Newtown I.o.W.

Borough

Published in The History of Parliament: the House of Commons 1690-1715, ed. D. Hayton, E. Cruickshanks, S. Handley, 2002
Available from Boydell and Brewer

Background Information

Right of Election:

in the burgage holders

Number of Qualified Electors:

12 until 1698; 36 after 16981

Number of voters:

unknown

Elections

DateCandidate
27 Feb. 1690Richard Jones, Earl of Ranelagh [I]
 Thomas Done
31 Oct. 1695James Worsley
 Thomas Done
 Anthony Henley
26 July 1698James Worsley
 Thomas Hopson
9 Jan. 1701James Worsley
 Thomas Hopson
29 Nov. 1701Thomas Hopson
 Joseph Dudley
20 July 1702Thomas Hopson
 John Leigh
12 May 1705James Worsley
 Henry Worsley
6 May 1708James Worsley
 Henry Worsley
7 Oct. 1710James Worsley
 Henry Worsley
2 Jan. 1711James Worsley  re-elected after appointment to office
28 Aug. 1713James Worsley
 Henry Worsley

Main Article

The right of election at Newtown lay with the burgage holders, who were also freemen. In practice this had usually meant that anyone who owned a burgage could automatically become a freeman, but in the reign of Charles ii a new bye-law had been passed limiting the number of freemen to 12, who were thenceforward referred to as aldermen or capital burgesses. This restriction of the franchise enabled the governor of the Isle of Wight to exert considerable influence over elections. The other chief interest lay with the Worsley family of Appuldurcombe.2

In 1690 Sir Robert Holmes*, governor since 1667, who had established a controlling interest, secured the return of two Court Tories, the Earl of Ranelagh [I], paymaster-general of the army, and Thomas Done, auditor of the imprests. On Holmes’s death in 1692, the governorship passed to Lord Cutts [I] (John*), who as a soldier, was able to spend comparatively little time on the island, leaving the detailed management of affairs to his lieutenant-governor, Colonel Joseph Dudley*, his close friend and protégé. This, however, did not prevent Cutts, as part of a scheme to bring the boroughs of the Isle of Wight under stricter government control, taking an active part in the manipulation of electoral affairs. His plans brought him into conflict with the local gentry, headed by the Holmes and Worsley families, whose traditional influence at Newtown and Yarmouth was being challenged. Cutts’s view of Newtown was:

The corporation . . . consists of a mayor and twelve aldermen, and the present governor is master of this corporation. The gentlemen (encouraged by the Marquess of Winchester [Charles Powlett I*] and Major [Anthony] Morgan*) are endeavouring to get the constitution of this corporation altered, but (if his Majesty’s servants don’t sacrifice his interest to their own) it may be prevented.

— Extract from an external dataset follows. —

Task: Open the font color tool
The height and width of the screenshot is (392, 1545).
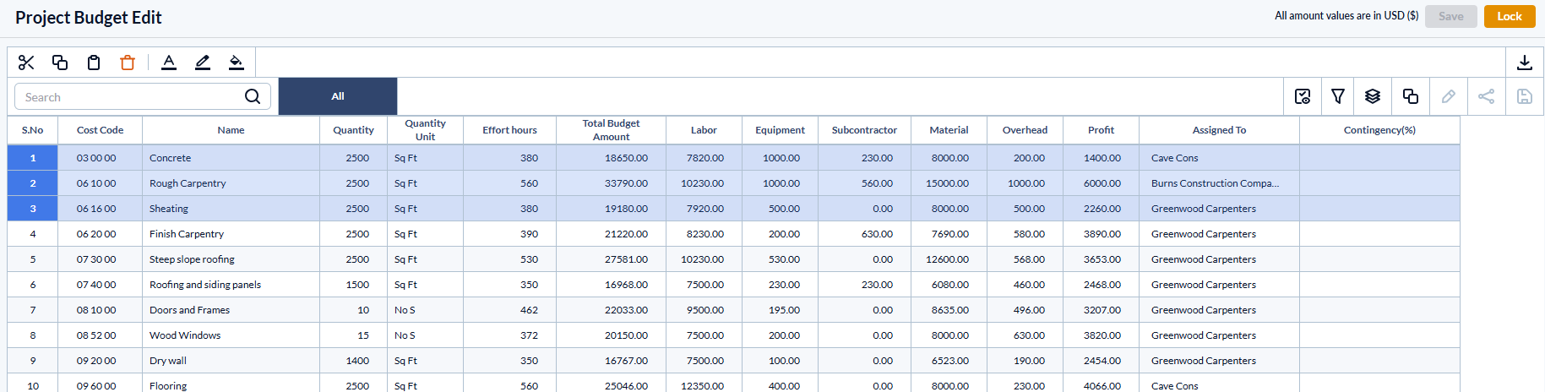Action: tap(169, 63)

The opposition group hoped, by changing the franchise back to the more broadly based burgage tenure, to maintain the influence of the local gentry. Both parties attempted to win the support of a majority of the aldermen and in 1694 Cutts secured his own election as mayor. On 14 Sept. he wrote to Dudley:

I send you here enclosed a deputation to discharge for me (in my absence) the office of mayor of Newtown, with a clause in it to recommend you to be elected mayor for the ensuing year; I need say no more but only desire you to prepare and order things so that it may have its desired effect.

On 31 May 1695 Cutts informed Dudley that at the next election he intended to set up as candidates ‘the rich (ingenious) Mr [Anthony] Henley*, and some country gentlemen of figure with him’. Henley was a Whig and Court supporter from a prominent Hampshire family. To achieve his ends Cutts instructed Dudley to reassure one Alderman Hales of his good intentions and:

You may tell him (as a dead secret) I have laid a scheme that will, in a little time, by God’s help blow up all our enemies. And all I do now is but to cast a mist before their eyes. I would have you exert your utmost interest and mine, to have Sir Robert Worsley [4th Bt.†] chosen a capital burgess of Newtown. Do it, formally, as my careless compliment to his figure and quality; but I mean it (intentionally) to a particular aim, which in due time will produce a good effect. Carry it very civilly to him and (between you and I) I have assurances that in due time he’ll be ours. You must not let the enemy suspect this of him; for they don’t dream it; nor must you let him suspect you know it. But I would very fain have him a burgess.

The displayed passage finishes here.